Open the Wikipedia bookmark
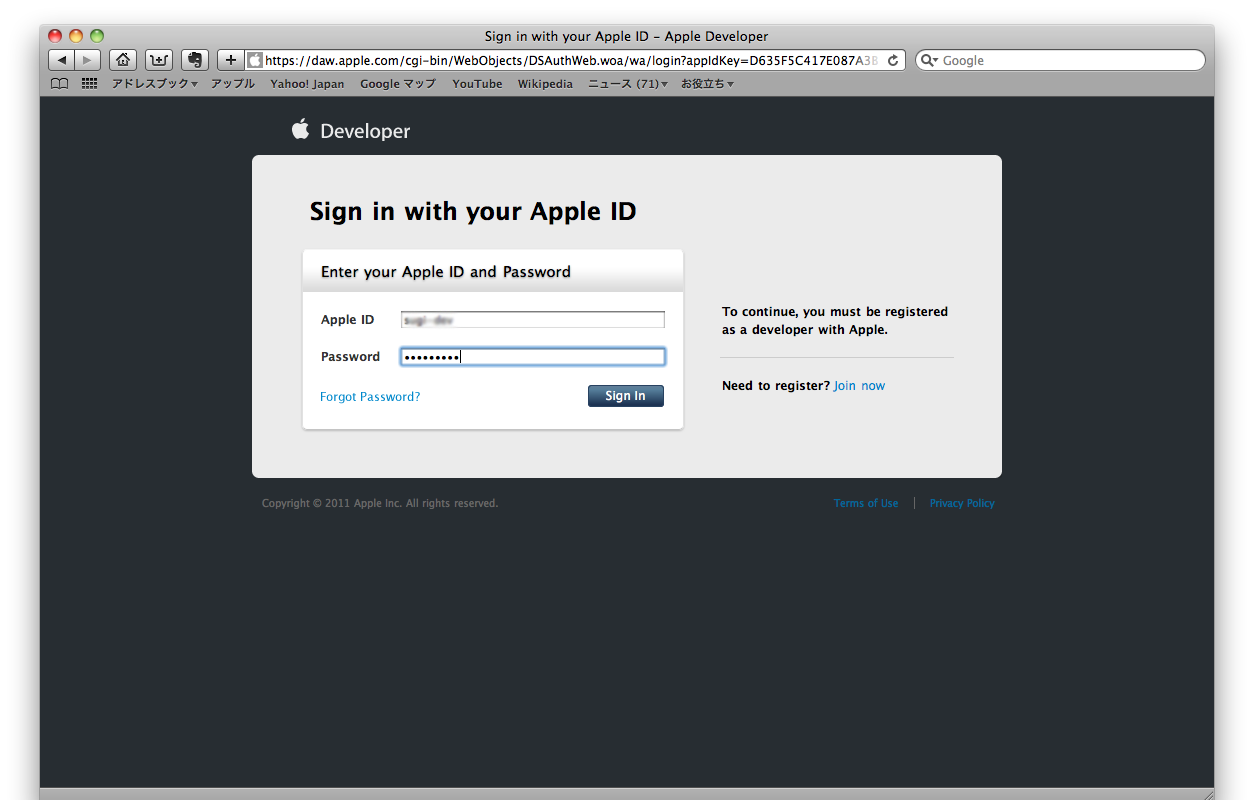 [x=545, y=84]
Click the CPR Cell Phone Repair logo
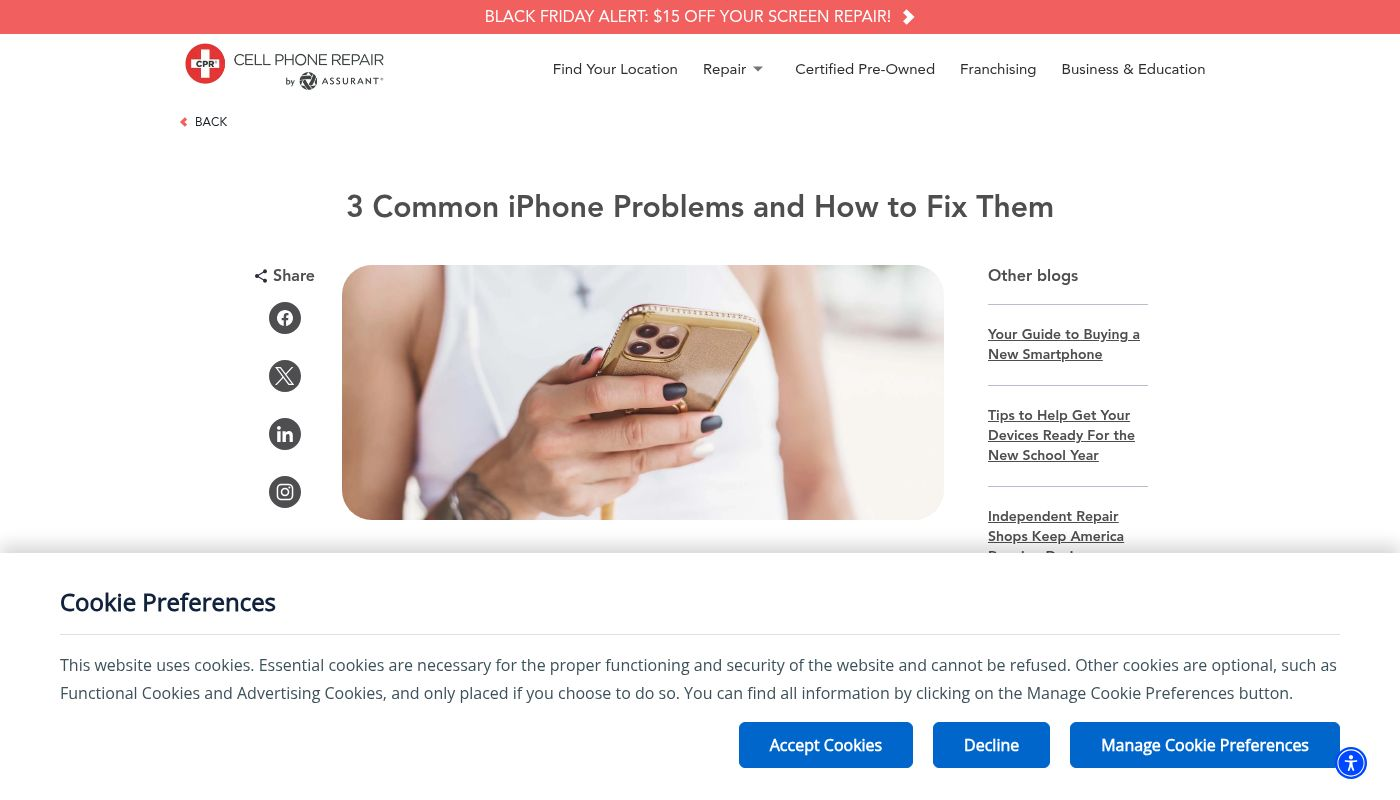 pos(284,67)
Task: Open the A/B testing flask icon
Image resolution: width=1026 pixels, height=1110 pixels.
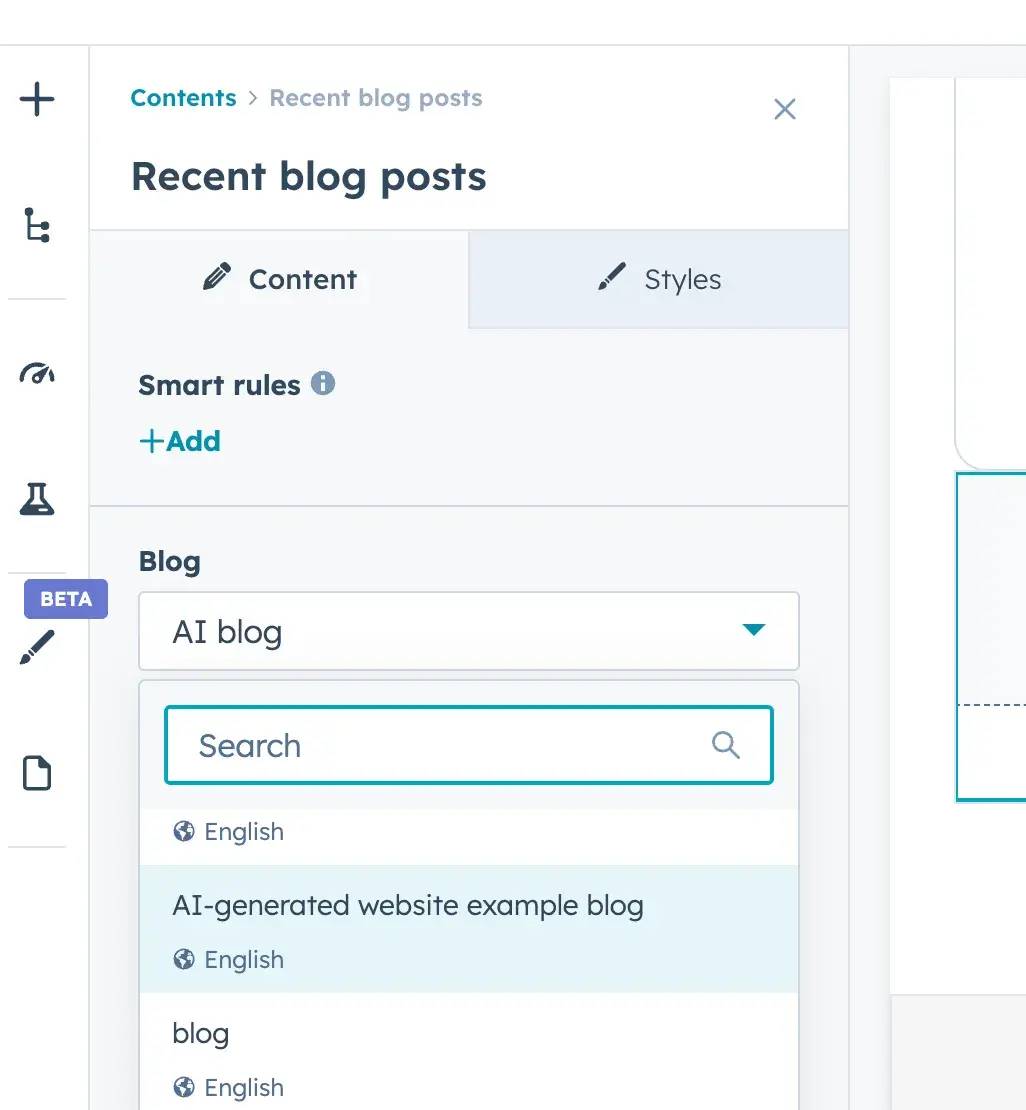Action: pos(37,499)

• [Tâche à réaliser] Affichez chaque ligne qui contient le mot « Open ».

• [Réponse]
Open the Wikipedia bookmark
Task: Open the A/B testing flask icon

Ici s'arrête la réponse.